In a separate programme on Friday, Nane Annan and Irish Communications Minister Noel Dempsey visited “The Computer Clubhouse”, a learning centre for young people in a disadvantaged area of Dublin known as the Liberties. The Clubhouse attracts volunteer students from elsewhere in Dublin to mentor younger children from the Liberties and empower them through learning how to use state of the art technology. Mrs. Annan’s visit was organized by the creators of the Global e-Schools and Communities Initiative, a partnership launched jointly with the United Nations ICT (Information and Communication Technologies) Task Force in December 2003. The Clubhouse is a model for similar activities they hope will be developed around the world, beginning with four pilot countries: Bolivia, Ghana, India and Namibia.
Mrs. Annan thanked the children for showing her their computer work, including video and music clips. “All children should be able to learn”, she said, “and computers and technology will make it even easier to learn. With more clubhouses like this across the world, you will be able to communicate with children in other countries… because you are part of the world and we all live here together, connecting with each other.”
On Saturday, 16 October, the Secretary-General met with the Irish Taoiseach (Prime Minister), Bertie Ahern. They initially took a short walk around the grounds of Farmleigh before sitting down for a one-on-one discussion. They then continued their talk over lunch with limited delegations.
They spoke of the situation between the Israelis and the Palestinians, the Afghan peace process, Iran’s nuclear programme, plans for Iraqi elections, the crisis in the Darfur region of Sudan, Northern Ireland and HIV/AIDS, among other topics.

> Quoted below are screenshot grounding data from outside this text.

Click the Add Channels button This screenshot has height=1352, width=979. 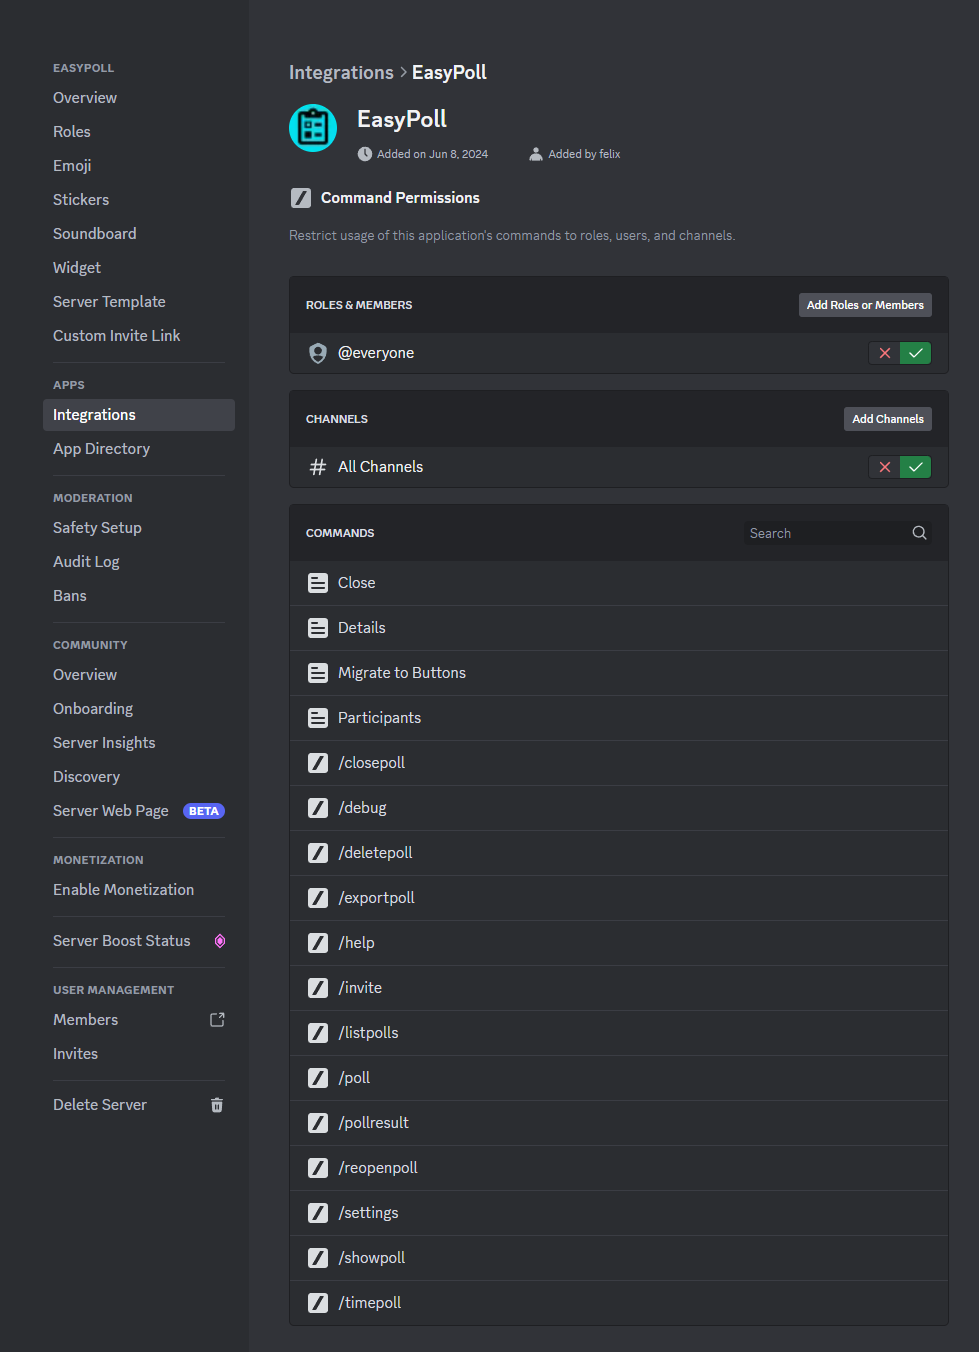[887, 418]
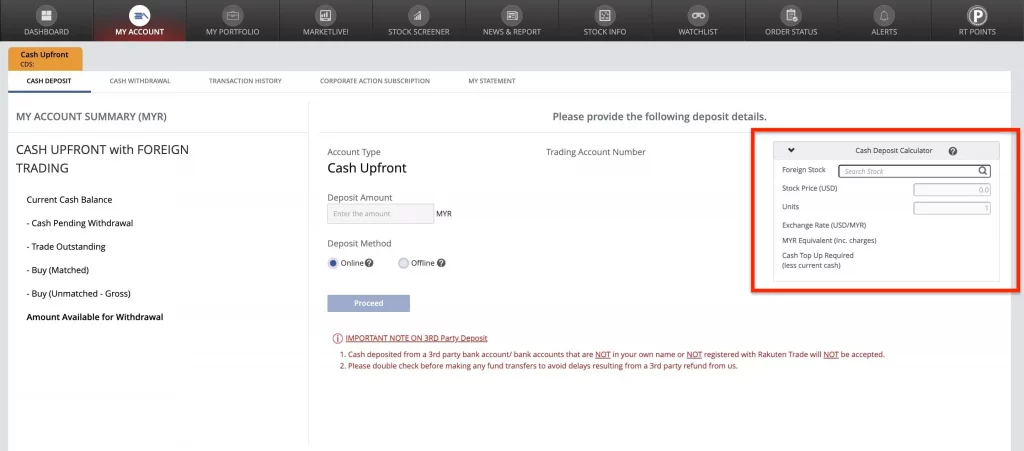Click the Deposit Amount input field

click(x=380, y=214)
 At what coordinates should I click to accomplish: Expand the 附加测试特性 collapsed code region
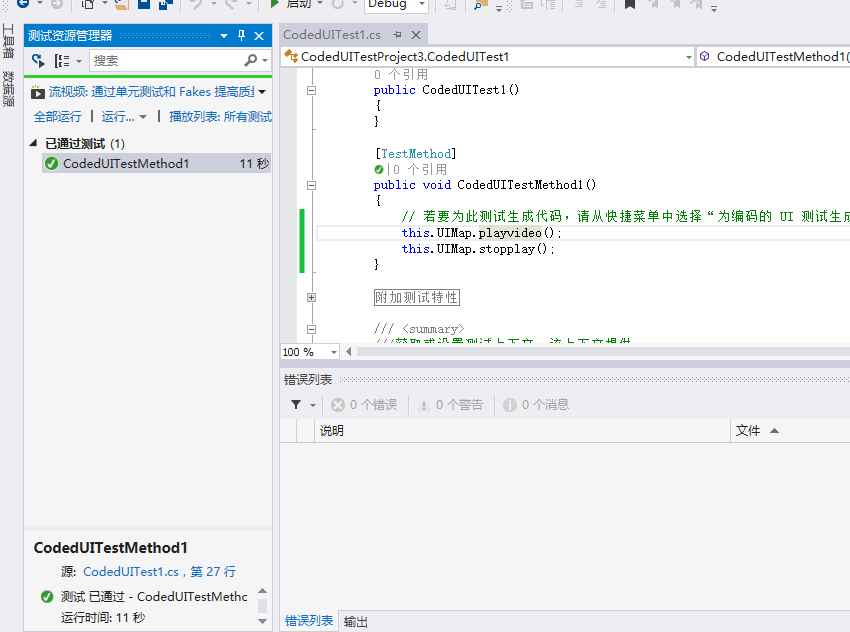tap(311, 298)
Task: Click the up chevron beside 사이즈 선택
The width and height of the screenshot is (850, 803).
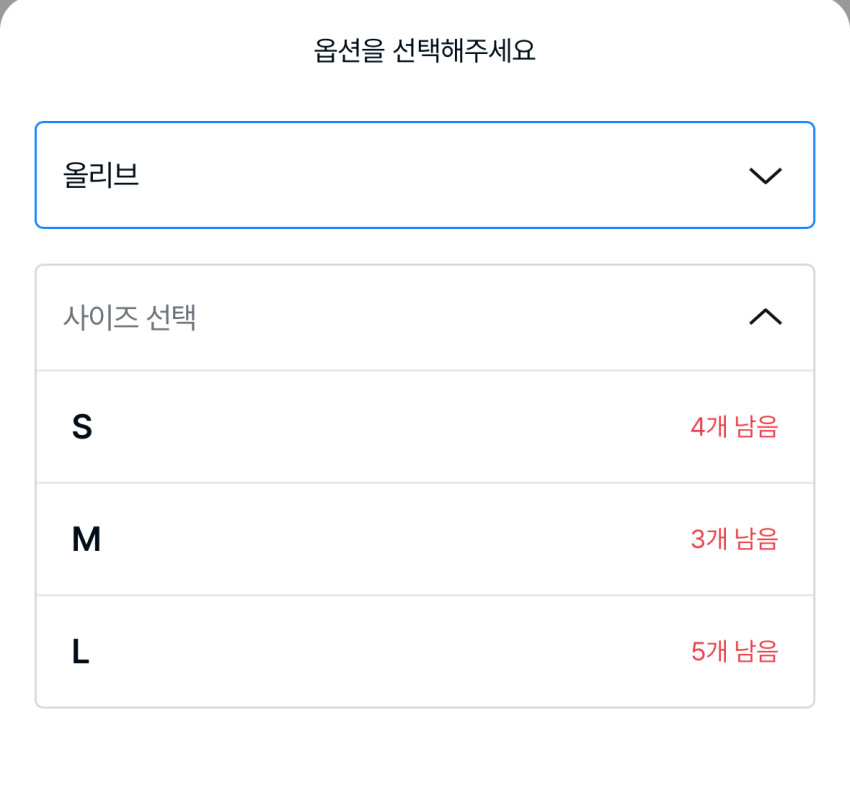Action: point(765,317)
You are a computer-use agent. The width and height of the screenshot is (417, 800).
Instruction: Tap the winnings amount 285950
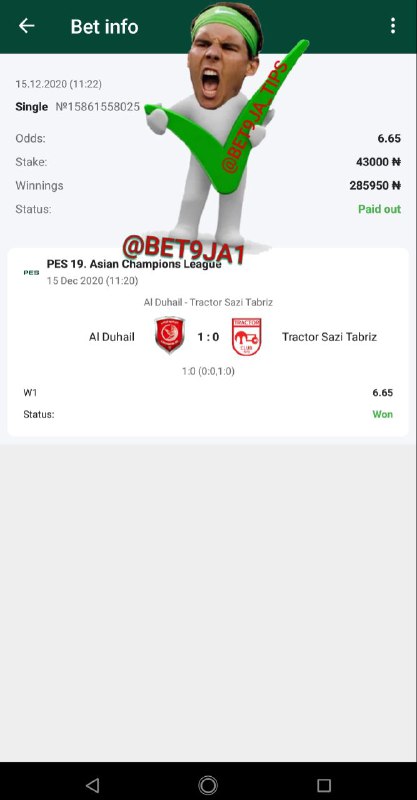(375, 186)
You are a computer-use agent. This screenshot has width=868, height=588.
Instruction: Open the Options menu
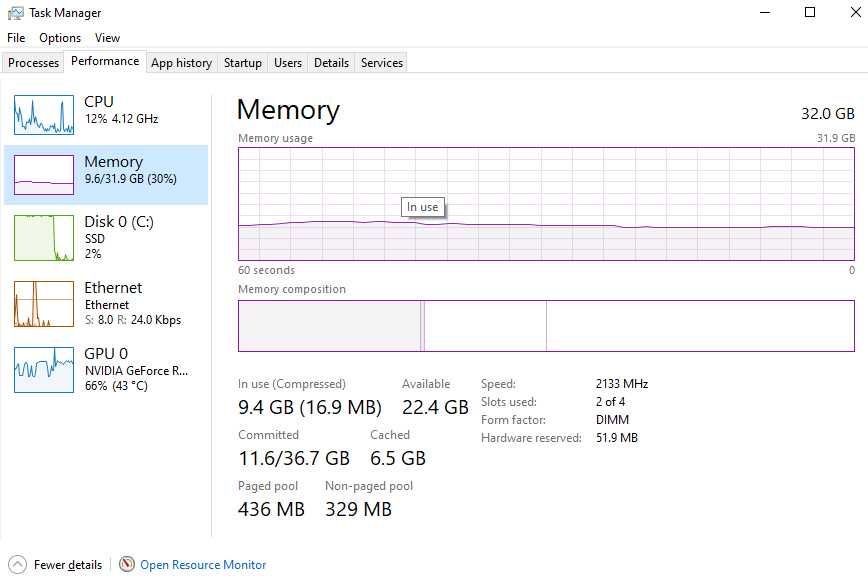(x=60, y=38)
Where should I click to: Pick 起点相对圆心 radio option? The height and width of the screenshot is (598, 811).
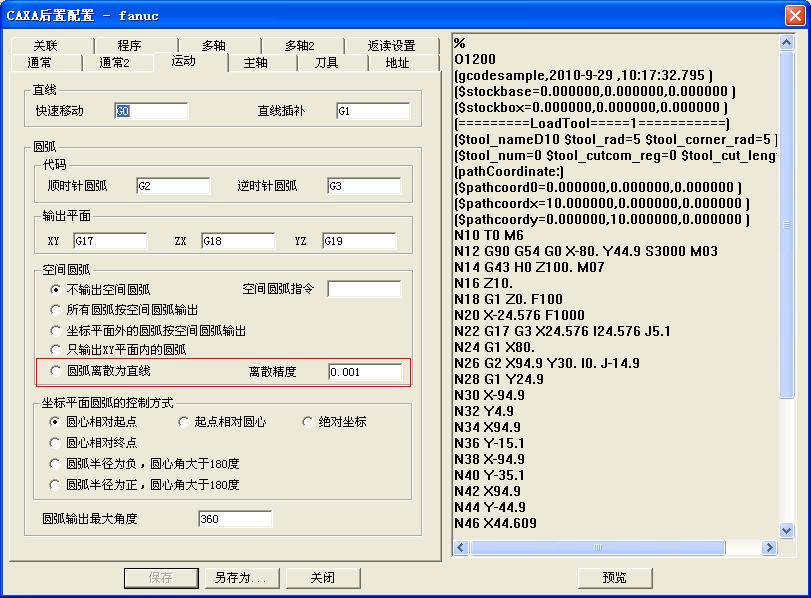click(184, 422)
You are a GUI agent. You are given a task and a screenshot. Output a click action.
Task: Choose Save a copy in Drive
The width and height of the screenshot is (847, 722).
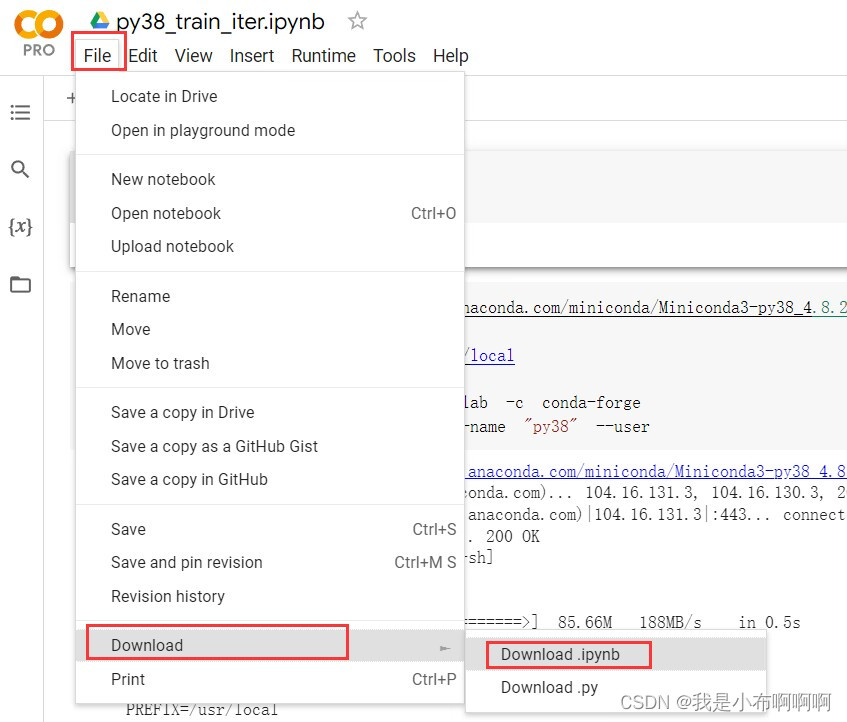[182, 412]
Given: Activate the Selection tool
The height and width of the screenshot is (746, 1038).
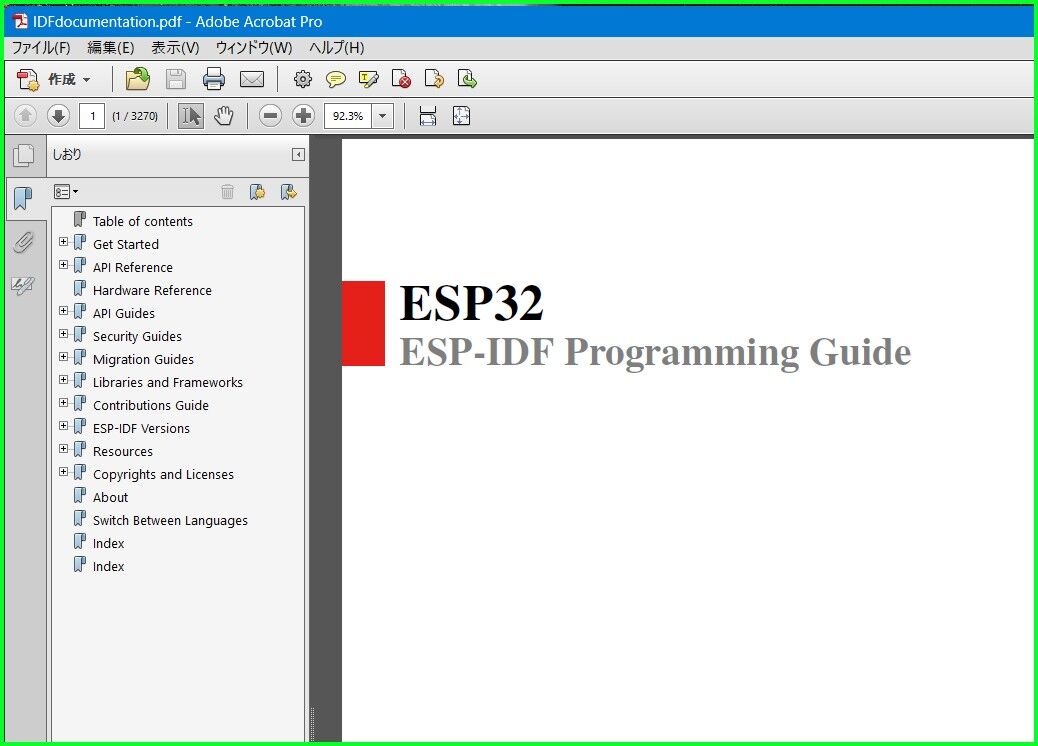Looking at the screenshot, I should [190, 115].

In an interview with British television, the Secretary-General was asked whether he thought the world was a safer place as a result of the war against Iraq. “I cannot say the world is safer when you consider the violence around us, when you look around you and see the attacks around the world, terrorist attacks around the world. And you see what is going on in Iraq. I cannot say the world is safer. We have a lot of work to do as an international community to try and …make the world safer.”
On Sunday, the Secretary-General went walking in the hills outside Dublin.
He departed on Monday morning for the University of Ulster, where he delivered a speech on peace-building before travelling on to London.